2. The file .o (object file) **nolibc.o** will be delivered directly (**as source file**) and only these commands will be run:

gcc -o nolibc nolibc.o -w -nostdlib -no-pie -s clang -o nolibc_cl nolibc.o -w -nostdlib -no-pie -s


**@slimm609** here I need your decision, I would opt for the first option with NASM installation but it will become a requirement (among many others) for running the tests.

It remains to write an .asm file for **x86 assembly** (different syntax compared to x86-64 presented previously) to complete the **Fortify** test files for the **nolibc** case.
teoberi commented 6 months ago

And the solution for nolibc32/nolibc_cl32 test files: nolibc32.asm

section .data
        msg db "Hello, world!", 0xa ;note the newline (Line Feed-LF) at the end (hex:0ah; decimal:10)
        len equ $ - msg             ;calculate the length of the message
        delay dd 2, 100000000       ;define delay with Timespec structure members tv_sec, tv_nsec (dwords, 32-bit integer values)

section .text
        global _start               ;must be declared for linker (ld)

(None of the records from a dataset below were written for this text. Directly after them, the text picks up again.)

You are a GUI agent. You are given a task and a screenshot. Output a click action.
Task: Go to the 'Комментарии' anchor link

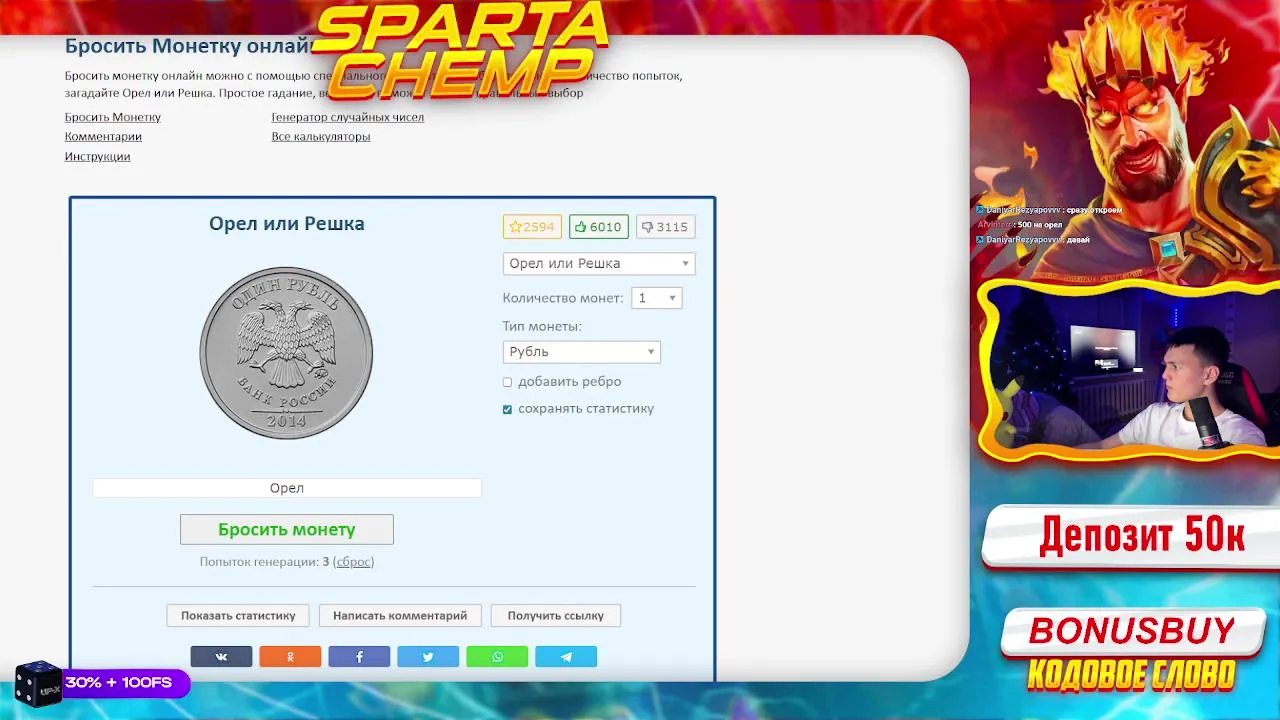pos(103,137)
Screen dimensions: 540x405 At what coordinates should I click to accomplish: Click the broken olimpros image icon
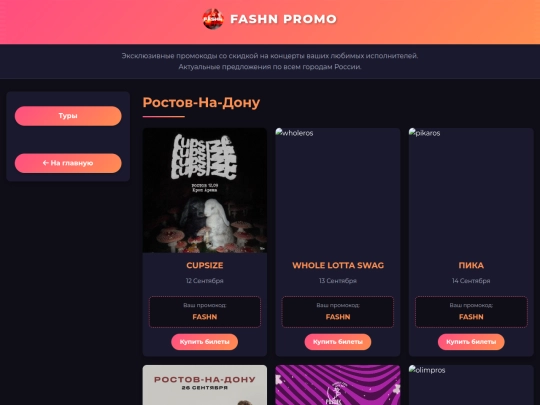[x=412, y=369]
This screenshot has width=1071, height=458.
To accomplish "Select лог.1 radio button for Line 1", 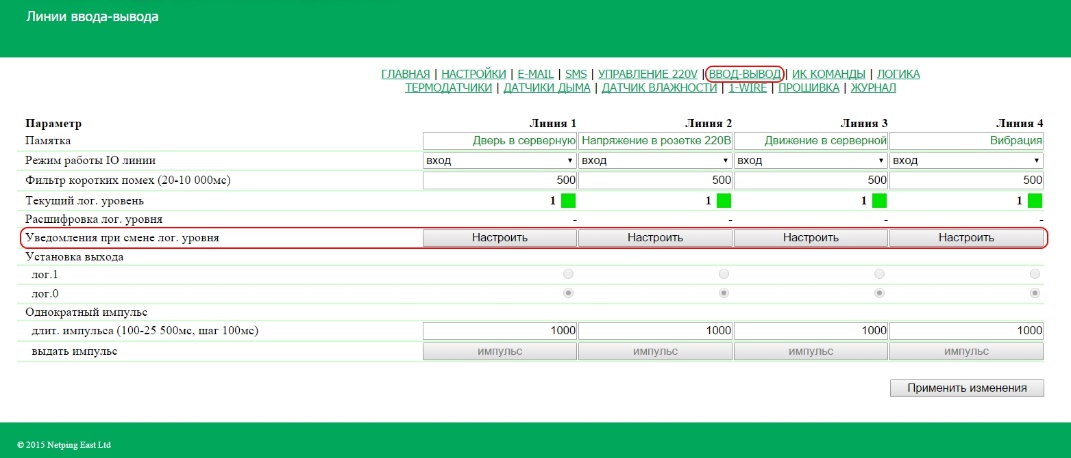I will click(x=568, y=273).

_start:                             ;tells linker entry point
        mov eax,4                   ;system call for write (sys_write 4)
        mov ebx,1                   ;file descriptor (1 is stdout)
        mov ecx,msg                 ;address of string to output
        mov edx,len                 ;message length
        int 0x80                    ;invoke operating system to do the write

        mov eax, 162                ;system call for nanosleep (sys_nanosleep 162)
        mov ebx, delay              ;load the pointer to our delay
        mov ecx, 0                  ;exit code 0
        int 0x80                    ;invoke operating system to do the delay

        mov eax,1                   ;system call for exit (sys_exit 1)
        xor ebx, ebx                ;exit code 0
        int 0x80                    ;invoke operating system to exit

Compilation commands:

nasm -f elf32 -o nolibc32.o nolibc32.asm
gcc -m32 -o nolibc32 nolibc32.o -w -nostdlib -no-pie -s
clang -m32 -o nolibc_cl32 nolibc32.o -w -nostdlib -no-pie -s
slimm609 commented 6 months ago

These are all for tests so adding dependencies to the test images is completely fine. These are rather difficult to test int he different scenarios so the more tests we can add, the more reliable the tests will be.

There is also a full rewrite/port to golang in progress so these tests will be vital in validating the 2 versions side by side.

petervas commented 6 months ago

I found a solution to generate the nolibc/nolibc_cl test files usable for "Fortify" testing in the case of libc_found=false both for files and processes (tests/hardening-checks.sh). An nolibc.asm file written in NASM:

Why not simply compile a regular helloworld.c with the -static flag? That one will also pass the N/A test because the external libc dependency will be gone.

teoberi commented 6 months ago

Hi, It can be done! Pros/cons here.

The advantage is that if library changes, or is not present on a system, the program will run fine, because it has the functions and other stuff with it already.
The disadvantage is large memory footprint, large file size, and no fixing of bugs, no updates of the library code without recompiling.

Example in our case (existing fszero and nolibc) and fszero-static compiled with the command: gcc -o fszero-static fszero.c -static -w -D_FORTIFY_SOURCE=0 -O2 -s nolibc -> 8,4K fszero -> 15K fszero-static -> 801K This was the recommended solution for "Hello, world!" without libc using assembler.